**** MATERIAL PROVIDED ****
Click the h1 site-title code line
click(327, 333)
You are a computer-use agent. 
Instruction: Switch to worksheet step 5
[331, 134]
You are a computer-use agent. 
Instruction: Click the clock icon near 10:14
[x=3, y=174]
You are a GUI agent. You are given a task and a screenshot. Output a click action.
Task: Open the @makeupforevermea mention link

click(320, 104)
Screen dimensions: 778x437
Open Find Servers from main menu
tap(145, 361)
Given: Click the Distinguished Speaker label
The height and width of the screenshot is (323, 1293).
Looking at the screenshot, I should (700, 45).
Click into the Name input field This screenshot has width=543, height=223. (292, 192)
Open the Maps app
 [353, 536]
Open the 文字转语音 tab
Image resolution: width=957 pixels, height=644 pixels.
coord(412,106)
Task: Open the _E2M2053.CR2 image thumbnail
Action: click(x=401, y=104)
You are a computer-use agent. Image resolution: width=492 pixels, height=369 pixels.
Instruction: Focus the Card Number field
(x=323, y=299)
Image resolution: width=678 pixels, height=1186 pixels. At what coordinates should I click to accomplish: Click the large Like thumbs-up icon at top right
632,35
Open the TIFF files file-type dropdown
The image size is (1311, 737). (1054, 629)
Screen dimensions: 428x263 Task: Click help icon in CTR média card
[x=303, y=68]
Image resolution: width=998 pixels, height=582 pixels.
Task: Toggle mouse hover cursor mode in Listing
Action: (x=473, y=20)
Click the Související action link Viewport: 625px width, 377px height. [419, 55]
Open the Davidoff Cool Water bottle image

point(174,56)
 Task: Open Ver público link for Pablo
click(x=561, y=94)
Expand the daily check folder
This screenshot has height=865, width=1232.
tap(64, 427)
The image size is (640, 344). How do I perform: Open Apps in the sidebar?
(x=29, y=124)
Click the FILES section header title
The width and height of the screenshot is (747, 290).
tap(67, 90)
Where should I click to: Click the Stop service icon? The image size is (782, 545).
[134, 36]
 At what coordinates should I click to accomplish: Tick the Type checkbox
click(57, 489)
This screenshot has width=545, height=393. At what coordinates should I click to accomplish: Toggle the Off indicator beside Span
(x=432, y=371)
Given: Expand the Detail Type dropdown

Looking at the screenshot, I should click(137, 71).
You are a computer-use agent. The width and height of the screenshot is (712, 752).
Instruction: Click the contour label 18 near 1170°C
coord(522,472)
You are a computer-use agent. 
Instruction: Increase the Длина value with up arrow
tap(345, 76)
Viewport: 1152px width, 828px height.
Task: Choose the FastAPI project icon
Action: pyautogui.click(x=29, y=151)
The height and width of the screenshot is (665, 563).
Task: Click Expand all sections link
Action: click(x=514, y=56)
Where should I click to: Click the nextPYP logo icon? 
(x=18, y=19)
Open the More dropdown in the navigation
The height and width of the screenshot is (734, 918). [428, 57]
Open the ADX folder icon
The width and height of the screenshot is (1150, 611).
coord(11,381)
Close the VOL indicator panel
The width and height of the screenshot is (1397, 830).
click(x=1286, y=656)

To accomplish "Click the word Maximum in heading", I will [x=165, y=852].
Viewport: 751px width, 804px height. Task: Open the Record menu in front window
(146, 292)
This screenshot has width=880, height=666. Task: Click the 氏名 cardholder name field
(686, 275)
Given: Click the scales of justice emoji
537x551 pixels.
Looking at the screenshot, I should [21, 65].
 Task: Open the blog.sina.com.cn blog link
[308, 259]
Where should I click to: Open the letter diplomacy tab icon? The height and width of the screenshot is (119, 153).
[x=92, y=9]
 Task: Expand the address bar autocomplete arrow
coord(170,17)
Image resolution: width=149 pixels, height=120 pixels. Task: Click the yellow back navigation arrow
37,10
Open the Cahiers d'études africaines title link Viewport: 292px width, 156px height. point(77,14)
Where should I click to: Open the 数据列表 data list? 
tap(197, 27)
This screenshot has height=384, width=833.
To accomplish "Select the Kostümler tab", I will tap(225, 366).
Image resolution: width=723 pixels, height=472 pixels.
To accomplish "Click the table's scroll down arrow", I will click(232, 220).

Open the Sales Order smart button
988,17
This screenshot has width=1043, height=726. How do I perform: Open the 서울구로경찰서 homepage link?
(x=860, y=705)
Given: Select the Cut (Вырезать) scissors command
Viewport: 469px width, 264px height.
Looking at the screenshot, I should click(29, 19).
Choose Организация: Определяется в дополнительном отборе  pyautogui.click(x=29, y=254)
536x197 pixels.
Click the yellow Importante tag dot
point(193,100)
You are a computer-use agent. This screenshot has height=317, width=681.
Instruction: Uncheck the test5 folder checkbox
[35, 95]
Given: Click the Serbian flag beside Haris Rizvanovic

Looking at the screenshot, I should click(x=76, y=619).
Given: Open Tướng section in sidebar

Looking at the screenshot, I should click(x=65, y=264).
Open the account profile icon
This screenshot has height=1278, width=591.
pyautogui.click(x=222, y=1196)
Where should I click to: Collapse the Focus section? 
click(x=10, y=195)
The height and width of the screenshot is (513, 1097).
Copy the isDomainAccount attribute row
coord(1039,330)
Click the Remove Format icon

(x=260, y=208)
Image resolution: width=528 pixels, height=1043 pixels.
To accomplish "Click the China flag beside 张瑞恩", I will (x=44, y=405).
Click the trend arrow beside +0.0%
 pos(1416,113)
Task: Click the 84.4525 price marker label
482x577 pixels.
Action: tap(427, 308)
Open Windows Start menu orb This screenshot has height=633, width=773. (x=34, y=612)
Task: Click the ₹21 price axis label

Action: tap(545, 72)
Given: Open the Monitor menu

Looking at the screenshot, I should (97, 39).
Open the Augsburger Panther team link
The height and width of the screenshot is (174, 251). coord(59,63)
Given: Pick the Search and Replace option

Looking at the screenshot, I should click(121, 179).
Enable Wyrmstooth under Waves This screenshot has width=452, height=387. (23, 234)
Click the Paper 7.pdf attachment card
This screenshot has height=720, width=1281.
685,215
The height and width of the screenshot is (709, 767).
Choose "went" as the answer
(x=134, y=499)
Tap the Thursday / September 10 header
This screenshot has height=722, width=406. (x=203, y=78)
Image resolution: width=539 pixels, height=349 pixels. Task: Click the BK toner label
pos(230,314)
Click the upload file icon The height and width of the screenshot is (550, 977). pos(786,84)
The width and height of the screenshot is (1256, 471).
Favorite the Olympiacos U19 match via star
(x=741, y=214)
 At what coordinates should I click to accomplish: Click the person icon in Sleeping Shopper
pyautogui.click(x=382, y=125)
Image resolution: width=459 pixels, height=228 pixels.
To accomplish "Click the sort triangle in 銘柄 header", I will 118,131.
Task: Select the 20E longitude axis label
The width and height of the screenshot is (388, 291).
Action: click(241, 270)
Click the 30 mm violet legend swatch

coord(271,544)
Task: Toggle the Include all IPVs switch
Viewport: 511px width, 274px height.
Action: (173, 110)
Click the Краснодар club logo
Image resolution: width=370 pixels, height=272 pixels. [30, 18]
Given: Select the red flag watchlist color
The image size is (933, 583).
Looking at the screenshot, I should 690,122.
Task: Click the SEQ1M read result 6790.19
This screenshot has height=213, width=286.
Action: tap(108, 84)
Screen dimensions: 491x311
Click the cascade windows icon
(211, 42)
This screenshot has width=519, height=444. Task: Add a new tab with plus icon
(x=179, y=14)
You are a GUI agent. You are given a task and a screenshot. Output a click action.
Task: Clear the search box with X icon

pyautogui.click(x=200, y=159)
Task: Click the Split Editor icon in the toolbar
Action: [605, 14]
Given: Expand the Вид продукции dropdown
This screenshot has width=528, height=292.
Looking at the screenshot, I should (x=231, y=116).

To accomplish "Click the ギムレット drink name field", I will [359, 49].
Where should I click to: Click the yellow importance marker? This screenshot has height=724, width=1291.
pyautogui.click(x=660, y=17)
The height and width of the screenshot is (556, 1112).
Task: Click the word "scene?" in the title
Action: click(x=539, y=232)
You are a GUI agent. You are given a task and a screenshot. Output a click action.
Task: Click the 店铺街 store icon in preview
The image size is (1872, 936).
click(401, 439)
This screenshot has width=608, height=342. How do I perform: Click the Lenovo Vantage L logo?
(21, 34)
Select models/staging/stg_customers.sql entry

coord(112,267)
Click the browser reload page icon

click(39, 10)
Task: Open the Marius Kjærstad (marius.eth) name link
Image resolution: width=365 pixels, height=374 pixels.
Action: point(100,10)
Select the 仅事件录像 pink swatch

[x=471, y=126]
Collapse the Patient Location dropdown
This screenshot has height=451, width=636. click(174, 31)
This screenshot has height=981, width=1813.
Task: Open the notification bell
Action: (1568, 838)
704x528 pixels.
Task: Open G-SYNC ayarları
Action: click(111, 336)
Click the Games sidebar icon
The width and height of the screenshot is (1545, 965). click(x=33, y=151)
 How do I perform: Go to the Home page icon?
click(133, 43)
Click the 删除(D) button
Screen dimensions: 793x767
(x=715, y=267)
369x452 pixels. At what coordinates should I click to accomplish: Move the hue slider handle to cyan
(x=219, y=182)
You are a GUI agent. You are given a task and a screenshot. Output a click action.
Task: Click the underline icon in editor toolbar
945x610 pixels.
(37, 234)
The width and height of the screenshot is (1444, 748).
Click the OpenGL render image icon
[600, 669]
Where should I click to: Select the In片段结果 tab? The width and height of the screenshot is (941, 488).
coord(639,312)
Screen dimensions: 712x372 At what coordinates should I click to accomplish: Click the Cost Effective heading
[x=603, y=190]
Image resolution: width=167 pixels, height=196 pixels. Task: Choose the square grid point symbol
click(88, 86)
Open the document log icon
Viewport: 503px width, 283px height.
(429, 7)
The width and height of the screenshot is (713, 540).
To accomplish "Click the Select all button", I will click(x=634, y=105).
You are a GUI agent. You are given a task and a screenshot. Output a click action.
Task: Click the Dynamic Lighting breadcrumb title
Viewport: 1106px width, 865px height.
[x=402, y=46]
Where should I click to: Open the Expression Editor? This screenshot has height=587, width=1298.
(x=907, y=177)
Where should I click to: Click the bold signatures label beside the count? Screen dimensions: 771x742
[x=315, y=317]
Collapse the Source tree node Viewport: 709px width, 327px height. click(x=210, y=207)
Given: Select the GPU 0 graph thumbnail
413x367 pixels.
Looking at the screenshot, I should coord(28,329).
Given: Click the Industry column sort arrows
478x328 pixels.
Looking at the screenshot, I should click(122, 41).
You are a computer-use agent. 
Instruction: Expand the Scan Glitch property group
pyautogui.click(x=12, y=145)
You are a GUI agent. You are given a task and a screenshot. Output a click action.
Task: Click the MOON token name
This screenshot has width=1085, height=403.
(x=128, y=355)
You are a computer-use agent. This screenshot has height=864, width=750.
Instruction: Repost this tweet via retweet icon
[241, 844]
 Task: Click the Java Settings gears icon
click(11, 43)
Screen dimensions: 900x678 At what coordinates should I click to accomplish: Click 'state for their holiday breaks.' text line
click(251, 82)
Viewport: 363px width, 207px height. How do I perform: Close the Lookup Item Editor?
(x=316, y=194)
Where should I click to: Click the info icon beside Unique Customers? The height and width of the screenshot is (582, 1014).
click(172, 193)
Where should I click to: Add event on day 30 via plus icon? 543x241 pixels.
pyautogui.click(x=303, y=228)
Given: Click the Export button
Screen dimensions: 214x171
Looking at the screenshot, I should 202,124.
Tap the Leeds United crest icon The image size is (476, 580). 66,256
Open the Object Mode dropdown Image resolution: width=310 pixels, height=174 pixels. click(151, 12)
****
In the records above, some lines may contain the word "will"; copy every one of them.

=== REPLY TO THE TASK ===
To accomplish "Click the word Maximum in heading", I will [x=165, y=852].
To accomplish "Select the Kostümler tab", I will tap(225, 366).
To accomplish "Click the table's scroll down arrow", I will click(232, 220).
To accomplish "Click the China flag beside 张瑞恩", I will (x=44, y=405).
To accomplish "Click the sort triangle in 銘柄 header", I will 118,131.
To accomplish "Click the ギムレット drink name field", I will [359, 49].
To accomplish "Click the Select all button", I will click(x=634, y=105).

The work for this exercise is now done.